Outlook: What to Watch
POSITIVE CATALYSTS
- Sustained revenue momentum above ₹50 crores per quarter for at least two more quarters
- Stabilisation or reversal of promoter stake reduction
- Entry of institutional investors or mutual funds indicating professional validation
- Improvement in ROCE above 10% demonstrating improved capital efficiency
- Rebuilding of reserves through retained earnings to strengthen equity base
RED FLAGS
- Sequential revenue decline in Q4 FY26 or Q1 FY27 indicating momentum loss
- Further reduction in promoter holding below 5%
- Margin compression below 7% PAT margin or 9% operating margin
- Return to loss-making or near-zero revenue levels seen in FY25
- Increased debt levels or deterioration in working capital position
The next two quarters will be critical in determining whether Gravity (India)'s recovery represents a genuine operational turnaround or merely a temporary spike. Investors should monitor revenue sustainability, promoter behaviour, and any signs of institutional interest as key indicators of the investment case's validity. Given the company's history of erratic performance and the concerning shareholding trends, scepticism is warranted despite the impressive recent numbers.

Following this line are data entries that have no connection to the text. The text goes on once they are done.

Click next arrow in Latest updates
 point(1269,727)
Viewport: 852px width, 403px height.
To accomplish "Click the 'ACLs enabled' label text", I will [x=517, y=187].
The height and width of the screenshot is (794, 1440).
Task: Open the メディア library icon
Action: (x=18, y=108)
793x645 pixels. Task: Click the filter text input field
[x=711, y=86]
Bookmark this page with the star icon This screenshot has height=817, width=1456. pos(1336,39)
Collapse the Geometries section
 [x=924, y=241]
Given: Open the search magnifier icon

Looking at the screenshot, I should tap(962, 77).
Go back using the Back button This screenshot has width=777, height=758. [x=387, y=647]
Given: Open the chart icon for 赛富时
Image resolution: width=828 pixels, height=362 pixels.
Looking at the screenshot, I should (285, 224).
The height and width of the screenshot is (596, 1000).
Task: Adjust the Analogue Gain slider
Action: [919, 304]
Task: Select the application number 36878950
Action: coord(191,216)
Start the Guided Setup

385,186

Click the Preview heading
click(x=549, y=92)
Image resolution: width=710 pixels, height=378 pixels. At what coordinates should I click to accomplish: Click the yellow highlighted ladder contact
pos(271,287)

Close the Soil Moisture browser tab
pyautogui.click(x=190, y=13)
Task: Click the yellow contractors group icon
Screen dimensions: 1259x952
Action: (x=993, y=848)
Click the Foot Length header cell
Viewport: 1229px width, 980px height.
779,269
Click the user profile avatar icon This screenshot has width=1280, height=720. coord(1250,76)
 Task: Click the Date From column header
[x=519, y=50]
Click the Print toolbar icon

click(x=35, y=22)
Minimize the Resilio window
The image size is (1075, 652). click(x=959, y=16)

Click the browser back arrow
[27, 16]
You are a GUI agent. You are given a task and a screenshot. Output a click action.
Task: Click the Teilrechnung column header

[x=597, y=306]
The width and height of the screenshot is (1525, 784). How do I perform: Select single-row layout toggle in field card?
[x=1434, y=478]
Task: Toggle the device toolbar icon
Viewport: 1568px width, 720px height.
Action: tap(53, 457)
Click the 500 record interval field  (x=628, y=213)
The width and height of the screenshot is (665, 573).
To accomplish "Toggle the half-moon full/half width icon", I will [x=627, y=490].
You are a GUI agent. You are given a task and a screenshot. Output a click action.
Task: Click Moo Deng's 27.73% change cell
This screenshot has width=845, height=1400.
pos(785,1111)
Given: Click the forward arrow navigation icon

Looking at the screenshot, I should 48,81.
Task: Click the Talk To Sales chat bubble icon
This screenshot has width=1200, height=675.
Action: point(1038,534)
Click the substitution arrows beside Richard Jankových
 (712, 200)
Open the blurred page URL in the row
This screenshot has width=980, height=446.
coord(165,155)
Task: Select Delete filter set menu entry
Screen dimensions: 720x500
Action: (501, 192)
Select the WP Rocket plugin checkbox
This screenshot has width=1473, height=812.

The Verdict: Speculative Hold with Significant Execution Risk
Score: 56/100
For Fresh Investors: Avoid initiating positions at current levels. The aggressive promoter exit during the recovery period, combined with weak fundamental metrics and complete absence of institutional interest, creates an unfavourable risk-reward profile. The "Very Expensive" valuation grade and "Below Average" quality assessment suggest the market has already priced in optimistic assumptions that may not materialise. Wait for sustained operational improvement over multiple quarters and evidence of promoter confidence before considering entry.
For Existing Holders: Maintain positions with tight stop-losses and close monitoring of quarterly results. The recent operational recovery provides justification for holding, but the sustainability remains highly uncertain. Consider partial profit booking if the stock approaches the 52-week high of ₹15.93, and exit completely if revenue momentum falters in upcoming quarters or promoters reduce their stake further. This remains a high-risk, speculative holding unsuitable for core portfolio allocation.
Fair Value Estimate: ₹8.50-10.00 (15-29% downside risk from current levels of ₹11.97)
Note- ROCE= (EBIT - Other income)/(Capital Employed - Cash - Current Investments)
âš ï¸ Investment Disclaimer
This article is for educational and informational purposes only and should not be construed as financial advice. Investors should conduct their own due diligence, consider their risk tolerance and investment objectives, and consult with a qualified financial advisor before making any investment decisions. Gravity (India) Ltd. is a highly speculative micro-cap stock with extreme volatility, weak fundamentals, and significant execution risk. Past performance is not indicative of future results, and investors may lose their entire investment.